▸ Directions
From the line that contains "The height and" to the end of the entries, copy each line exactly, though the pictures stay out.

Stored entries

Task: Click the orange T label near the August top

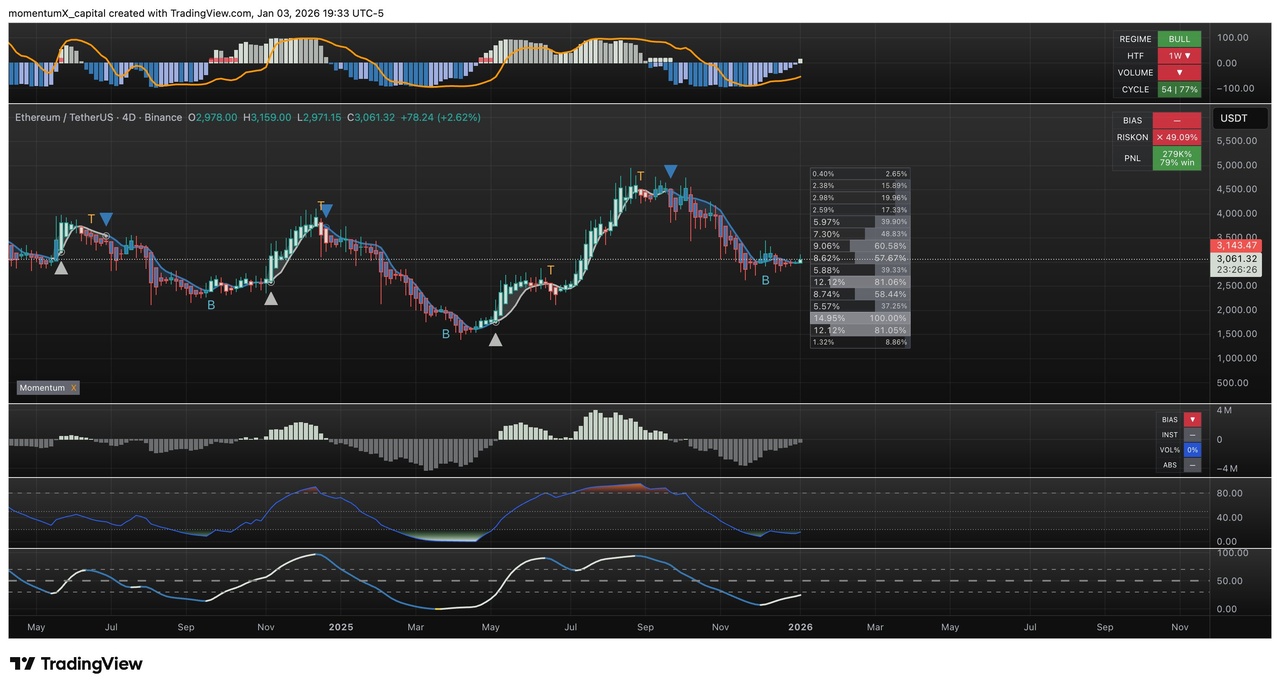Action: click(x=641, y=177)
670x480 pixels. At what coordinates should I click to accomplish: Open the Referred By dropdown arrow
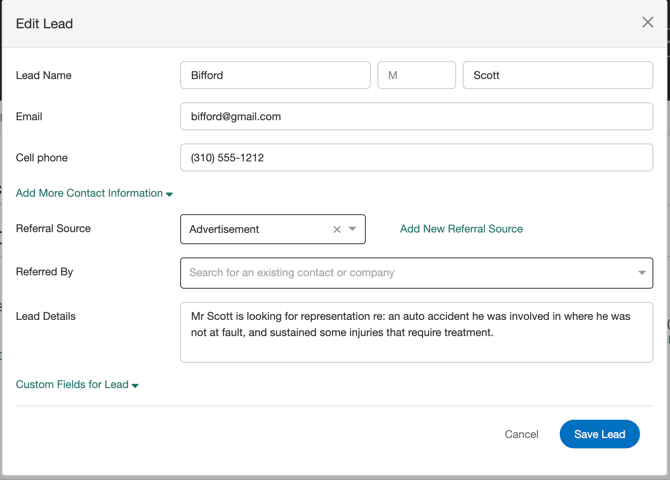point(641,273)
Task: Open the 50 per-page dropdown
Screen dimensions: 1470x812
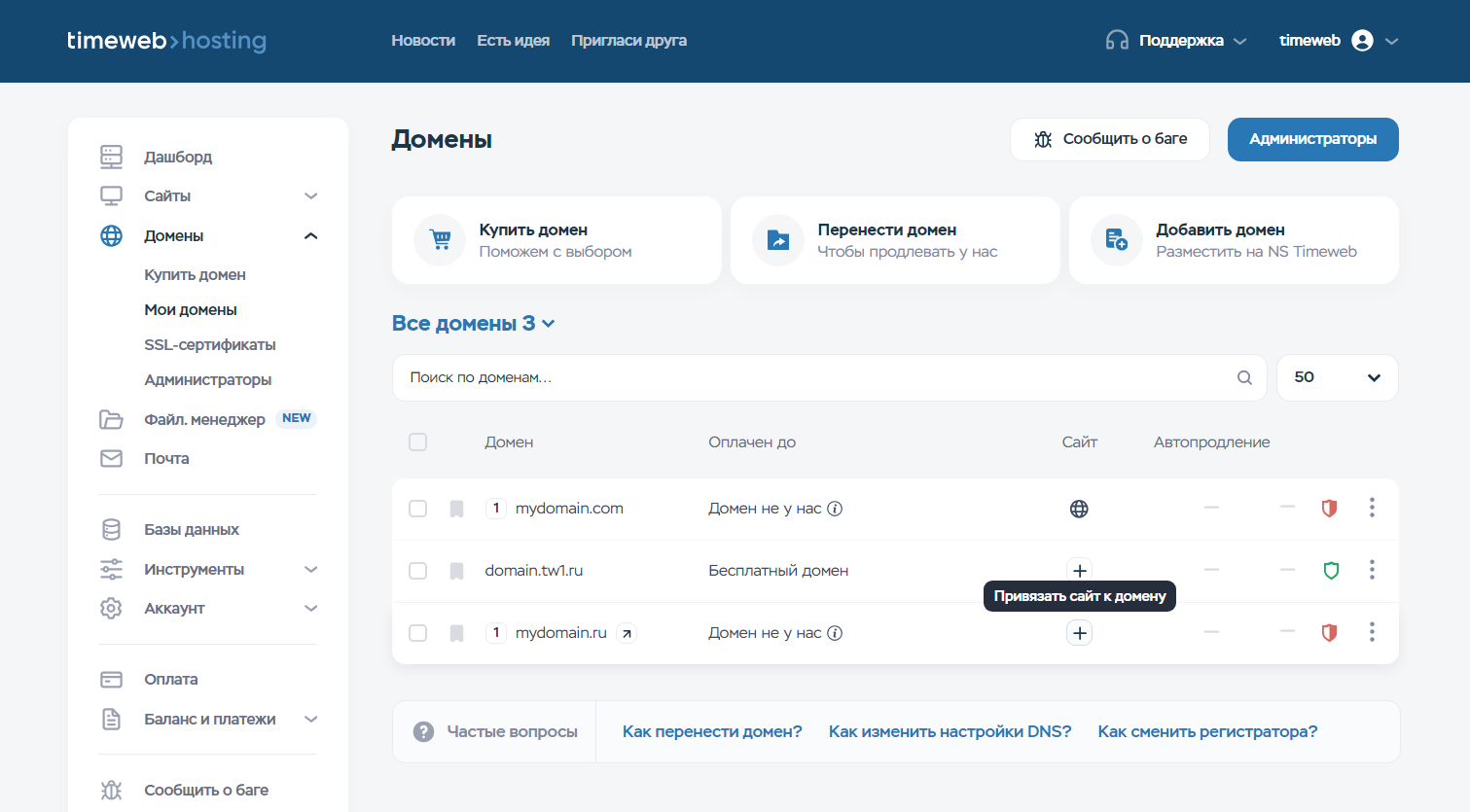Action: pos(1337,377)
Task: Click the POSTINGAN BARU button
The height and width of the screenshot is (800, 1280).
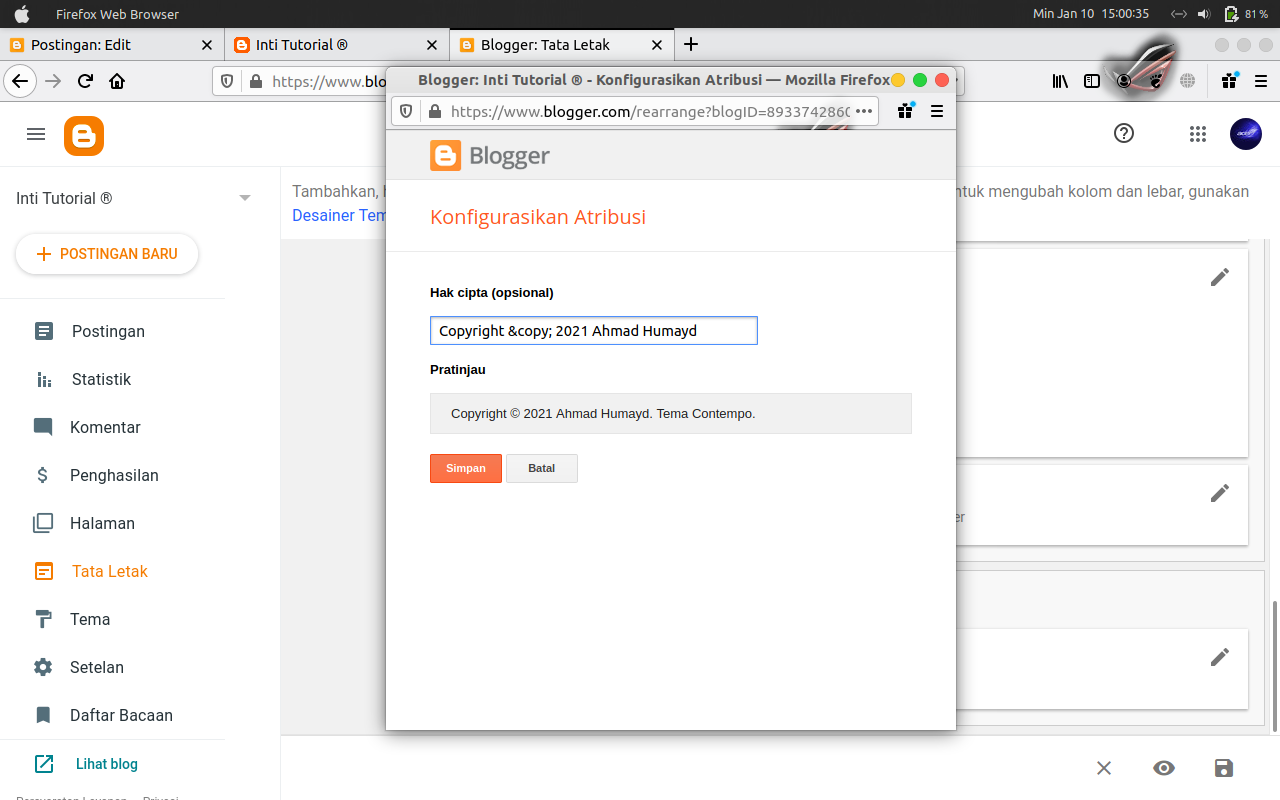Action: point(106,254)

▸ Solved exercise
The height and width of the screenshot is (800, 1280).
Action: point(106,254)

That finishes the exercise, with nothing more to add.